[Target pointing data]
===============
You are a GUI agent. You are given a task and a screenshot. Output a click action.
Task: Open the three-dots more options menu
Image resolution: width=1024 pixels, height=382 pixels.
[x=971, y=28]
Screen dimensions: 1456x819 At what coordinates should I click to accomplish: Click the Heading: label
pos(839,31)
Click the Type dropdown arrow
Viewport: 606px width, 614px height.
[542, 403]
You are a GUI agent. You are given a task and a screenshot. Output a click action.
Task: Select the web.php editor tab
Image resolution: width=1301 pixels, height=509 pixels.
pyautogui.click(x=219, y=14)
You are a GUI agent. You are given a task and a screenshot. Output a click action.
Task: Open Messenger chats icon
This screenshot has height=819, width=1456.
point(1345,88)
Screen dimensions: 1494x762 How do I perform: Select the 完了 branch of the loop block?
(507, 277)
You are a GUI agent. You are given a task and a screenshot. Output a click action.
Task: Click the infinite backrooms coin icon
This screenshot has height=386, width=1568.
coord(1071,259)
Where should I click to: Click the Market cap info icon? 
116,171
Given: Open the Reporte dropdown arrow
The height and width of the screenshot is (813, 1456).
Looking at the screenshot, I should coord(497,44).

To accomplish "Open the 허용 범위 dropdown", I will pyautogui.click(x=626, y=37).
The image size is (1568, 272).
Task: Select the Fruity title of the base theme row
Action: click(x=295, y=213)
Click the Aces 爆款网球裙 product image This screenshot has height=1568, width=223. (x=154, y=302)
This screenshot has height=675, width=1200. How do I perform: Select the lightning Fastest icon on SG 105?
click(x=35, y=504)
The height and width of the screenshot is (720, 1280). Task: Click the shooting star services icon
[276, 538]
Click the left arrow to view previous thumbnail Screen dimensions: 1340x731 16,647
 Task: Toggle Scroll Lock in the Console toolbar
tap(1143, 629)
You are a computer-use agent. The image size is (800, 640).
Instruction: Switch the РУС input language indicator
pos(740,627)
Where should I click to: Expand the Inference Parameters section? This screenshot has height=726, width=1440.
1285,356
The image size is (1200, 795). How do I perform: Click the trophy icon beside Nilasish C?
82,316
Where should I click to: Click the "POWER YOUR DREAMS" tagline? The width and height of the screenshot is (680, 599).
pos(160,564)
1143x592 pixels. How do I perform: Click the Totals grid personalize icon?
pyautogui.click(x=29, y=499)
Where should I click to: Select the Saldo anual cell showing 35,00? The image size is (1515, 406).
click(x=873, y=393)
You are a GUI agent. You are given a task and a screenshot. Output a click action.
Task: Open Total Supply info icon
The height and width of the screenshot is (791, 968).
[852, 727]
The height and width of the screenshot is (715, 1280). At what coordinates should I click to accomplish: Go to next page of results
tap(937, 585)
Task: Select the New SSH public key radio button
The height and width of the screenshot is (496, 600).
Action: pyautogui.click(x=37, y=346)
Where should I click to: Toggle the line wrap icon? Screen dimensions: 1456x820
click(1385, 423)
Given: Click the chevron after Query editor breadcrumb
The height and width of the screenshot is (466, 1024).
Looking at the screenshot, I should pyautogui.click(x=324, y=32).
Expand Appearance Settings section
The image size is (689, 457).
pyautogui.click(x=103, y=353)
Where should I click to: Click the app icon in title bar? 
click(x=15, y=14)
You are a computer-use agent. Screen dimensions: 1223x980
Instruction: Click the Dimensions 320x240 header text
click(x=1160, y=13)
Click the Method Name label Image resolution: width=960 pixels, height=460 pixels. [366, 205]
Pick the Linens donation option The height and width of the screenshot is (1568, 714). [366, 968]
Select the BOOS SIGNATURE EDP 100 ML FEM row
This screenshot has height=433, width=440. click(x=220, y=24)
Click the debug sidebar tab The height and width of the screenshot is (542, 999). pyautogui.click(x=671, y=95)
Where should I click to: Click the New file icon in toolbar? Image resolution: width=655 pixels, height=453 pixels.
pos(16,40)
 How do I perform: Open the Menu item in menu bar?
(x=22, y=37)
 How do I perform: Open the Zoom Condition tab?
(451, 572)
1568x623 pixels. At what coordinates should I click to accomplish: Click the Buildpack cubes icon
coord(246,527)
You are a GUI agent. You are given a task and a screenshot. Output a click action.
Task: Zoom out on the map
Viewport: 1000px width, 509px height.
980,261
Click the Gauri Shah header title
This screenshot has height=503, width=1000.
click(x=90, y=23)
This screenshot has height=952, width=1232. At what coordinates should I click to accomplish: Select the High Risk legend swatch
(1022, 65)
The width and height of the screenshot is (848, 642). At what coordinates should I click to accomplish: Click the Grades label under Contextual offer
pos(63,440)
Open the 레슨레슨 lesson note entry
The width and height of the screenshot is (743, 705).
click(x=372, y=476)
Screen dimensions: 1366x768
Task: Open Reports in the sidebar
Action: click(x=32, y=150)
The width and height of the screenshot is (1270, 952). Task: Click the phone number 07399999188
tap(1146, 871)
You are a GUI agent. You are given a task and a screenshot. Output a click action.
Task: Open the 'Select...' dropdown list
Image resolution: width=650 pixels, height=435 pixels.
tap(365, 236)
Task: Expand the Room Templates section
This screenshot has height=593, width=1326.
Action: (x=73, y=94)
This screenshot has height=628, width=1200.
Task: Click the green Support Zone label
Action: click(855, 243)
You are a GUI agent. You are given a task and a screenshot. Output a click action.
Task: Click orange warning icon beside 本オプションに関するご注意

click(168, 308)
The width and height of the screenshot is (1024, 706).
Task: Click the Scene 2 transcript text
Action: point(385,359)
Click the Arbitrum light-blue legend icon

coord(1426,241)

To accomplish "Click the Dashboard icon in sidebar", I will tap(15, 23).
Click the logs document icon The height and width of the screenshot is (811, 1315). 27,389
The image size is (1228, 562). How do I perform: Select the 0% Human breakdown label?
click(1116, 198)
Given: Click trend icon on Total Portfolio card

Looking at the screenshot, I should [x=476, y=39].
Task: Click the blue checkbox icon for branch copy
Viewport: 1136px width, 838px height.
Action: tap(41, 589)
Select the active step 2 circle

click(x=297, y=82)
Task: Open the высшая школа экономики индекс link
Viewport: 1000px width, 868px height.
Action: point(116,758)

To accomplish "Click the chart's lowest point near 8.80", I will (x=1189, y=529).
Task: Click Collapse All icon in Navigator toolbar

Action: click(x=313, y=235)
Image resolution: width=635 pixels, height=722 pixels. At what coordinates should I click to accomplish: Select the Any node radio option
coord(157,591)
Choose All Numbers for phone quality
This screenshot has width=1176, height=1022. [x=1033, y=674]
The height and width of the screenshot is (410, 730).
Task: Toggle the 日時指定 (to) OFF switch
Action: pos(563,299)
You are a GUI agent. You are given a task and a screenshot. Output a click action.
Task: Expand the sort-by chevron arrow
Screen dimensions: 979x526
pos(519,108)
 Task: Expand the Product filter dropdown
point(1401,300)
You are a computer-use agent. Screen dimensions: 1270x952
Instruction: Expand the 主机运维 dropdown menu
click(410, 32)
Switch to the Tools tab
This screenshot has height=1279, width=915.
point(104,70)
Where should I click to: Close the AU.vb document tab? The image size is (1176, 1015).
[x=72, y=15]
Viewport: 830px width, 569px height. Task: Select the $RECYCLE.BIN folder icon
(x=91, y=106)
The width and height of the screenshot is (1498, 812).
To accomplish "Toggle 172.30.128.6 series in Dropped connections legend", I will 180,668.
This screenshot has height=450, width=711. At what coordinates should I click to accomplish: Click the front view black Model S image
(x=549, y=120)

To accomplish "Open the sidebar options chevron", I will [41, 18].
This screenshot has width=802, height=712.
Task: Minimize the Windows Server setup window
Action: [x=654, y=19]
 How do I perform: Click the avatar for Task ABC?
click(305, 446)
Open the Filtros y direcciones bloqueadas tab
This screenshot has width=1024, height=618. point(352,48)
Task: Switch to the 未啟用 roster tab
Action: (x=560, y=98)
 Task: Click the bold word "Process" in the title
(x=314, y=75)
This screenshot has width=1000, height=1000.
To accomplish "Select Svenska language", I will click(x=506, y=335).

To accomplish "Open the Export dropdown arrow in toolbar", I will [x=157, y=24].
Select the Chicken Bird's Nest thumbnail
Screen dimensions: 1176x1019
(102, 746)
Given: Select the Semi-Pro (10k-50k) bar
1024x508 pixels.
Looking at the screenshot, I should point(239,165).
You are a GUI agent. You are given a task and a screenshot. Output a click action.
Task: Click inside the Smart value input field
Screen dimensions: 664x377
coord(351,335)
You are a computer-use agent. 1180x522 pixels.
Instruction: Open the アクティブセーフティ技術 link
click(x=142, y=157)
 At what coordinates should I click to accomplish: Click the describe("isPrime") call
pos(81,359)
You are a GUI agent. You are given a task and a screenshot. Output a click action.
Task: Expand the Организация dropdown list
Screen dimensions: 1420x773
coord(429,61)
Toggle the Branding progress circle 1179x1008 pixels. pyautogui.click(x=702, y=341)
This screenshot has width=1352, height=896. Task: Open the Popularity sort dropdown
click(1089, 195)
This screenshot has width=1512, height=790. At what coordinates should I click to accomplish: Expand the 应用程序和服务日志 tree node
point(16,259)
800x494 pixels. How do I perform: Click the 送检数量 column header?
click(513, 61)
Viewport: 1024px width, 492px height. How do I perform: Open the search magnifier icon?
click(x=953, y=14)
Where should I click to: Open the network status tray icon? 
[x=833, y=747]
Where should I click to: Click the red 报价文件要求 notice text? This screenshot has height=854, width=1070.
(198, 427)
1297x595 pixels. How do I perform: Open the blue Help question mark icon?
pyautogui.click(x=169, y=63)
===============
Lay out the records above as a numbered list, leaving out any blank lines, starting at the line with "The height and width of the screenshot is (715, 1280)." and ending at the line with "click(1385, 423)", with both of those lines included.

Answer to the exercise:
1. The height and width of the screenshot is (715, 1280). At what coordinates should I click to accomplish: Go to next page of results
2. tap(937, 585)
3. Task: Select the New SSH public key radio button
4. The height and width of the screenshot is (496, 600).
5. Action: pyautogui.click(x=37, y=346)
6. Where should I click to: Toggle the line wrap icon? Screen dimensions: 1456x820
7. click(1385, 423)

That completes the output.